Durabilité et résistance de l'acier inoxydable

En plus de sa résistance à la corrosion qui le caractérise, l'acier inoxydable possède une autre qualité déterminante, soit sa résistance mécanique.

L'élément d'alliage auquel l'acier inoxydable doit sa principale caractéristique est le chrome.

Contrairement à ce que l'on croit généralement, ce métal est très réactif du point de vue chimique et il est particulièrement très oxydable. Son oxyde forme toutefois une véritable peau à la fois transparente et protectrice. Allié au fer et au nickel, il provoque la formation d'un composé de surface oxydé capable de ralentir ou même d'arrêter totalement la corrosion.

Le chrome et le nickel s'oxydent ainsi :

4 Cr + 3 O2 -> 2 Cr2O3
2 Ni + O2 -> 2 NiO

Le terme « inoxydable » est en fait trompeur, car il existe de très nombreuses nuances d'alliages d'acier inoxydable. Le bon choix est parfois difficile à faire, car ils n'ont pas tous le même comportement dans un environnement donné. On les désigne souvent par leurs pourcentages massiques en nickel et en chrome. Ainsi, un inox 18/10, tel que ceux utilisés généralement en coutellerie, pour les couverts et pour la cuisine par exemple, contient 18 % en masse de chrome et 10 % en masse de nickel. Cette désignation est en fait imprécise, car elle ne décrit que sommairement sa structure et sa composante métallurgiques.

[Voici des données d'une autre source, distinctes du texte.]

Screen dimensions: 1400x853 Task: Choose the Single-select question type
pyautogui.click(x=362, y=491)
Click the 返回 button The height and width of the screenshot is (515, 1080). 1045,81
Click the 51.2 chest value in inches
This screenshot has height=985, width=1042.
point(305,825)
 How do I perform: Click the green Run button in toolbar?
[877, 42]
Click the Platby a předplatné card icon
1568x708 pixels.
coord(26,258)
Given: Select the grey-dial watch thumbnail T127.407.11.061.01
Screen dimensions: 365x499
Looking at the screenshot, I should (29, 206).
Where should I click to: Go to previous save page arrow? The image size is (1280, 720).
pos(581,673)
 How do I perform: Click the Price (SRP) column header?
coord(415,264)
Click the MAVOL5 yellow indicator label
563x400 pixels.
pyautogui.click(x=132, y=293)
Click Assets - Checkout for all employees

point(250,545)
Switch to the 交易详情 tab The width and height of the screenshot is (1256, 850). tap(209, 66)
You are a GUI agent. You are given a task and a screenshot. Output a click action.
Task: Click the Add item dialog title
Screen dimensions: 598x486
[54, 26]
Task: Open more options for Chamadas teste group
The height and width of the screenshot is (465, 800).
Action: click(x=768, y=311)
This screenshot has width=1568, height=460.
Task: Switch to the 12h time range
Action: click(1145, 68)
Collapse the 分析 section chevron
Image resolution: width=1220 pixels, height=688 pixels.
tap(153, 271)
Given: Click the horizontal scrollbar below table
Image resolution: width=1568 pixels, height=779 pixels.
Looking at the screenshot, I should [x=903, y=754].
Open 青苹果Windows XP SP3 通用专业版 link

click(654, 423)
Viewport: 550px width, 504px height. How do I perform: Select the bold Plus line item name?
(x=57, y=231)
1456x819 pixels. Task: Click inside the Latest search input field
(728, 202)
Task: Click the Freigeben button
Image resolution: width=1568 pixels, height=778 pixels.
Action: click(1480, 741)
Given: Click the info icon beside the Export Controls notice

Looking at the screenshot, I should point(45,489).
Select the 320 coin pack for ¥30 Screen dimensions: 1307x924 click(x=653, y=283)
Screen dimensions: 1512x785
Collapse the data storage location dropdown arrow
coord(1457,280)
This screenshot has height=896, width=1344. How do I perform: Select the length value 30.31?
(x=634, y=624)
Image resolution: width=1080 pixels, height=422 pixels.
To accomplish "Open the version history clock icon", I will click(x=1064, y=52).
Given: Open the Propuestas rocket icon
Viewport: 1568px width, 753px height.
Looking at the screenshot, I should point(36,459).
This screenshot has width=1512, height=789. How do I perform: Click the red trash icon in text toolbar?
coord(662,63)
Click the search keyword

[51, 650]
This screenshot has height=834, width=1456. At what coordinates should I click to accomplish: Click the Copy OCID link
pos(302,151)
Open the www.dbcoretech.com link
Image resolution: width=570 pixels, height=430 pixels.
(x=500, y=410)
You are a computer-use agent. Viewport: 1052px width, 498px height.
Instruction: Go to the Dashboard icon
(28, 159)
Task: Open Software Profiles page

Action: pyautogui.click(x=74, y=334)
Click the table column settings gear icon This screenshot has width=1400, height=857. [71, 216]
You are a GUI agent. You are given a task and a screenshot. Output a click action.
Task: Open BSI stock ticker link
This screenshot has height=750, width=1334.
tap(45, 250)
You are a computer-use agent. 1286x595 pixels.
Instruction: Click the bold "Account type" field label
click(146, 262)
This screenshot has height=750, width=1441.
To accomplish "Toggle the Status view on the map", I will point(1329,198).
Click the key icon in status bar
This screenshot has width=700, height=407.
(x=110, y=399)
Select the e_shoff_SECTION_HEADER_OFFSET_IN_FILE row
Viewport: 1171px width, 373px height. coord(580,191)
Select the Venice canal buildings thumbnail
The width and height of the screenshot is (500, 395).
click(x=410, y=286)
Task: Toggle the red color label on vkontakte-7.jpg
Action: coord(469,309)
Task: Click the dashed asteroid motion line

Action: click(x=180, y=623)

La teneur en chrome est dans tous les cas d'au moins 12 %. D'autres éléments d'alliage, pour l'essentiel des métaux relativement « nobles » comme le nickel, le molybdène, le cuivre, améliorent encore la résistance chimique, en particulier dans les milieux non oxydants.

Les propriétés de résistance de ces alliages ont été découvertes en 1913 lorsque l'on s'aperçut que des échantillons polis en vue d'examens de laboratoire ne subissaient pas d'oxydation. En fait, on peut dire que

  • les aciers inoxydables ne peuvent être corrodés à froid qu'en présence d'humidité. C'est ainsi qu'ils résistent au chlore, gaz pourtant très corrosif, pourvu que ce dernier soit parfaitement sec.
  • L’action des solutions aqueuses est telle que la corrosion électrochimique prend le pas sur la corrosion chimique directe ; la bonne tenue du matériau dépend, comme cela a été écrit plus haut, des potentiels électrochimiques en surface et de leur répartition.
  • Comme l'aluminium, métal extrêmement oxydable qui se recouvre d'un oxyde protecteur, les aciers inoxydables se comportent de manière active lorsqu'ils viennent d'être usinés, décapés ou polis et de manière passive lorsque les attaques extérieures ont permis de former la « peau » qui les protège.
  • Une bonne utilisation des aciers inoxydables nécessite donc un métal d'une très grande homogénéité pour éviter des corrosions locales et un passage de l'état actif à l'état passif sur tous les points de la surface exposée.

Par rapport à une électrode à hydrogène de référence, le potentiel des aciers inoxydables se situe entre le molybdène et le mercure, non loin de l'argent et du platine.

Le dépôt de particules ferreuses sur les surfaces d'acier inoxydable est très dangereux en milieu humide, car la rouille sert de catalyseur et la surface finit par se « piquer ».